Huge Tables : On-Demand Technology
In the case of very large tables (typically a million rows of data or more) it is generally impractical to distribute the table data to the client. Although it is certainly possible to do so, it will increase connect time proportionately to the total size of the table. For tables with millions of rows of data, this may extend connect time by a minute or more - a significant inconvenience to the user.
Not distributing the table at all is a poor option, since this means that row-level operations involving the table cannot be executed at all - a significant complication in the design of source code to process data on the client.
On-demand distribution presents a viable alternative. The Lava Distribution system allows the configuration of a table either as fully distributed (all the table data is distributed to the client) or On-demand. In the latter case, none of the table data is distributed to the client at connect time, but a table "placeholder" is transmitted to allow for future access.

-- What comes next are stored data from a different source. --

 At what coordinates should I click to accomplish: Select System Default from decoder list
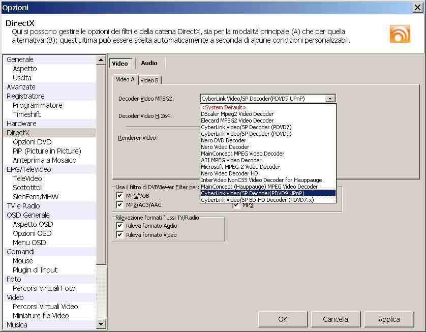click(223, 107)
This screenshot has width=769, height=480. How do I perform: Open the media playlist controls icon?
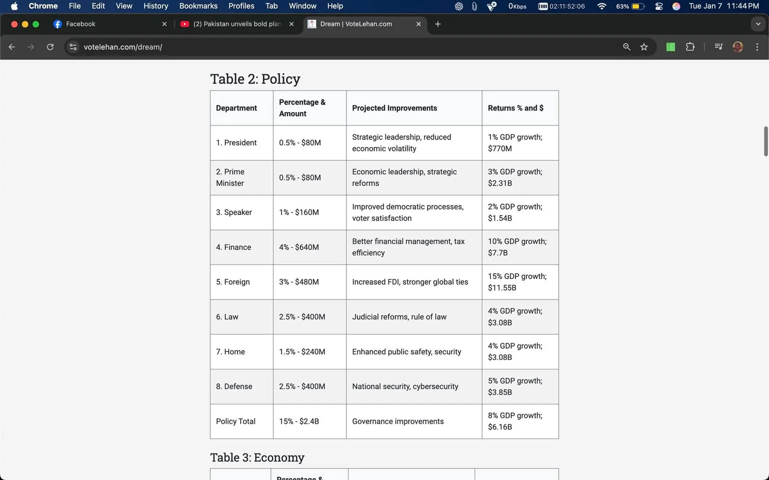tap(718, 47)
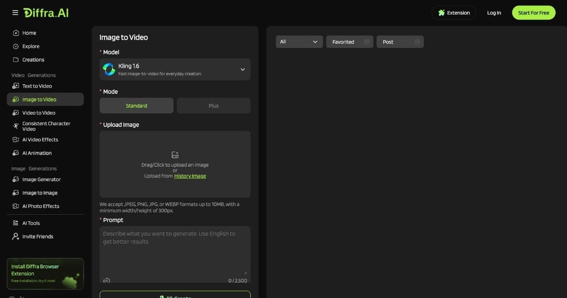The width and height of the screenshot is (567, 298).
Task: Click the Kling 1.6 model logo
Action: [109, 70]
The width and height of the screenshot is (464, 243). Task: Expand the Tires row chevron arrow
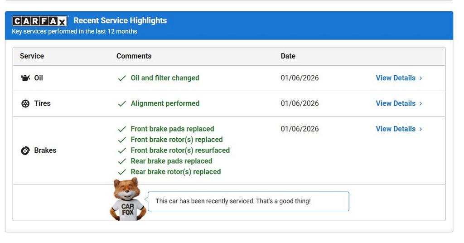tap(421, 103)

If the client executes row operations which require data in the On-demand table, the request is forwarded to the Primary Server which forwards requested rows (and extrapolated rows required in the near future) to the client. These rows are individually flagged as distributed, and from this point are identified as locally available.

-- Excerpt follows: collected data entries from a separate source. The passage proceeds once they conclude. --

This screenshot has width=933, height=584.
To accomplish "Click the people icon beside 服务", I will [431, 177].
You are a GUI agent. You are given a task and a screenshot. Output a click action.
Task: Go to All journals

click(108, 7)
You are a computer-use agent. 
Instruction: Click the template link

This provides the best solution to the problem. The table acts as if it is distributed, while no connection overhead is encountered. Although initially slower to process than a fully distributed table, once the working set of rows has been distributed response times are as fast.
Indexing On-Demand Tables
When locally searching On-demand tables during row-level processing, it is obvious that a partial index will not be useful. For this reason, the Distributed Client has the ability to request an index on a given column from the Primary Server. The Primary Server then distributes the complete single index to the client - an operation that typically takes only a few seconds - after which the client is able to do comprehensive searching on the table although it is not fully represented in the local database. As a result, local operations may be processed as if all of the table is available, despite the omission of the majority of the data.